Youngsters listen on ear buds which are half way decent. What they miss is hearing that clarity projected into a room.

For that we do indeed need a "new speaker tech that is cheap to manufacture".

I suggested earlier that is should be active and live on the home network.

The finest system I have ever heard was an active one based around my Logic DM101 with Crimson Electric amps and Mission 727 speakers. That would have been back in 1983. I haven't heard one to match it since.
 
You guys sound like a couple of octogenarians arguing over whether Tommy Dorsey or Woody Herman was the better bandleader.
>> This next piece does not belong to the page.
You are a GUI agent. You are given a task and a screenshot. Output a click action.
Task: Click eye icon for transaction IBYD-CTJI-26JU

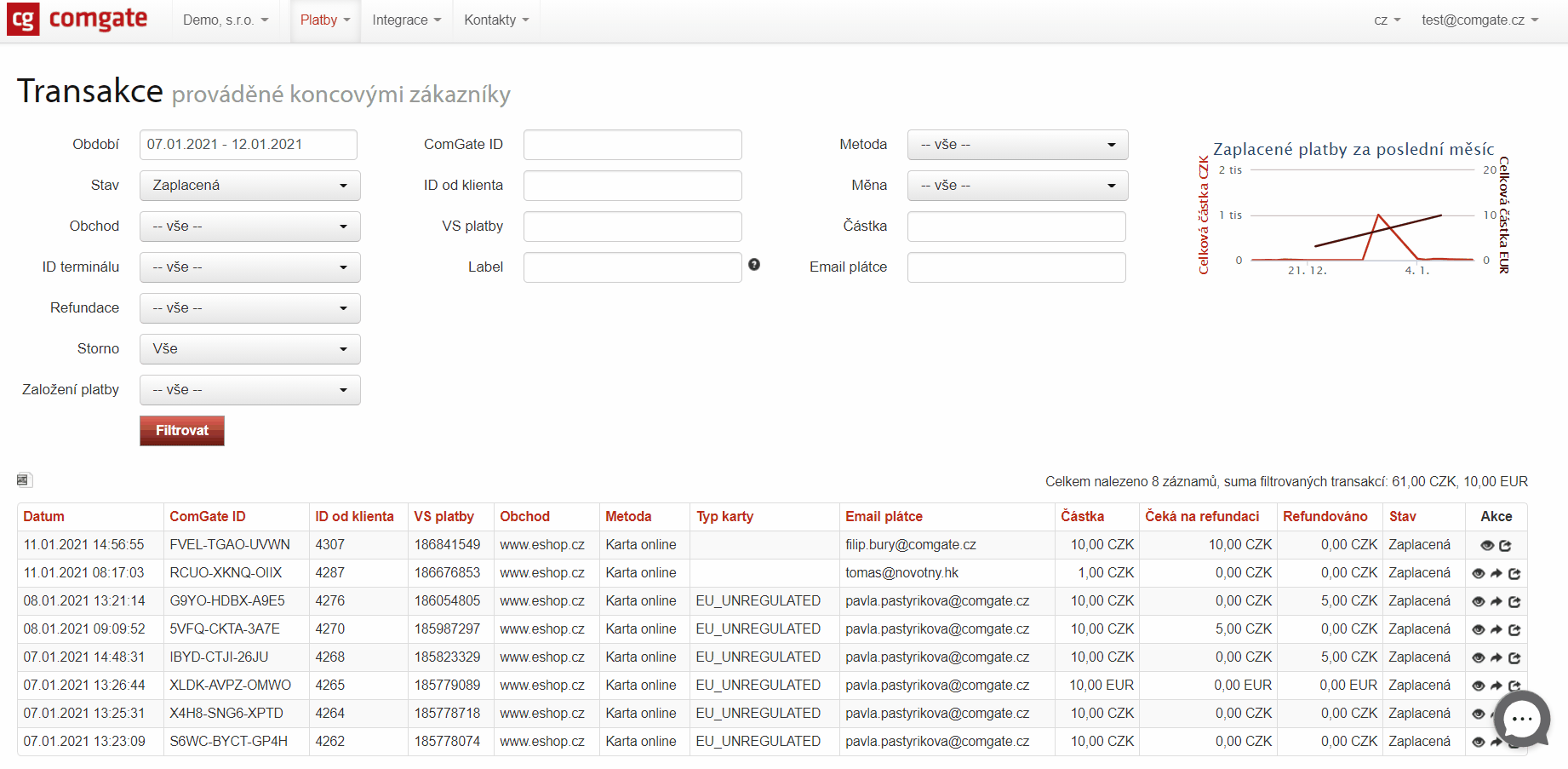[1479, 658]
LP is an historical anachronism. CD is fast being consigned to the dump bin of history. LP will hang on for as long as pressing plants that should have been put out to pasture 30 years ago are still viable. CD won't survive long after the computer industry abandons it for selling software on the cloud; no laser mechs, no mechs, no players.
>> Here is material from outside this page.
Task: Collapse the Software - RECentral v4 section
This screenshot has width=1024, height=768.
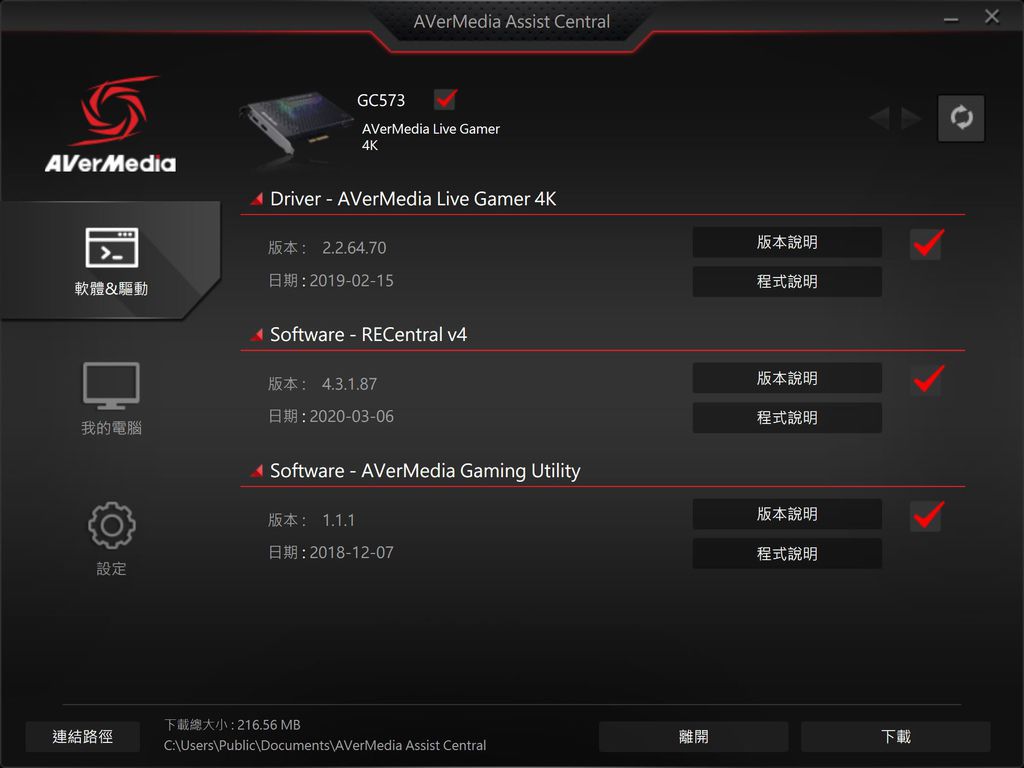Action: point(257,334)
Feel free to think LP is better than CD or that CD is better than LP. It's of absolutely no relevance whatsoever to today or tomorrow's music buyers.

Dead right.

Also, not embracing digital in any form effectively draws (or drew) a line in the sand wrt new music. Other than a few oddities, some audiophile pressings and dance stuff you are ...erm..... stuffed.

I've gots lots of vinyl, vintage pre recorded open reel tapes, ripped Cds and downloads in many different standards including MP3. By far the biggest driver to audio quality is what happened in the studio and at the mastering stage.
 
I agree with much of Tenson's post above. The main factor affecting cost of component parts is economies of scale. Computer motherboards and mobile phones are good examples.

But I have a great deal of difficulty understanding YNMOAN's conclusions.

There is no way on earth that even a fully modded LP12 playing an LP can achieve the very high sound quality of a digital recording in aiff format streaming to a wireless dac (like an ATV2) that only costs £99 new!

I'm not trying to cause an argument, but the thread topic is about 'What next for audio' and many of the new users in hifi can see and hear the improvement in sound quality available from small digital devices, correctly employed, compared to a record player.

It seems to me to be the reason they are being used by people who do like very high sound quality.

I just cannot understand why YNMOAN (and a few others) can't see it.

Surely that's why modern digi kit is selling so well. It's very good indeed, as well as being very convenient.

JC
 
There is no way on earth that even a fully modded LP12 playing an LP can achieve the very high sound quality of a digital recording in aiff format streaming to a wireless dac (like an ATV2) that only costs £99 new!
JC

Vinyl can sound "better" than CD, but it has nothing to do with physical medium IMO. I think it's purely down to the mastering.

As for the future, I agree with Fnuckle. LP, CD and other physical formats are going to die out slowly.
 
Possibly so Dev.

Maybe, in that context, 'better' is more appropriately expressed as 'preferable'.

But as you say the real difference is the preference between one recorded event and another differently mastered one.

However, I think it is a truth that if one makes an excellent recording, and then plays it both in it's original digital format, and by turning it into an LP, then the record cannot help but sound significantly 'worse', due to the limitations of the LP creation process, and the insurmountable inadequacies of any record player.

What I'm trying to say is that the popularity of low cost digital replay equipment, is due to the excellent sound quality available, - not merely the convenience, as has been suggested.

If that is true then for the most demanding audiophiles, digital replay has to be the future, since nothing else is anywhere near as good.

After that, it's merely a question of file format.

It's an irrefutable done deal imo.

JC
 
Dead right.

Also, not embracing digital in any form effectively draws (or drew) a line in the sand wrt new music. Other than a few oddities, some audiophile pressings and dance stuff you are ...erm..... stuffed.

Hi Rob,

I don't agree with that. If you know where to look, you can get a wide range of new material. The print runs are not be big as before but there is still choice.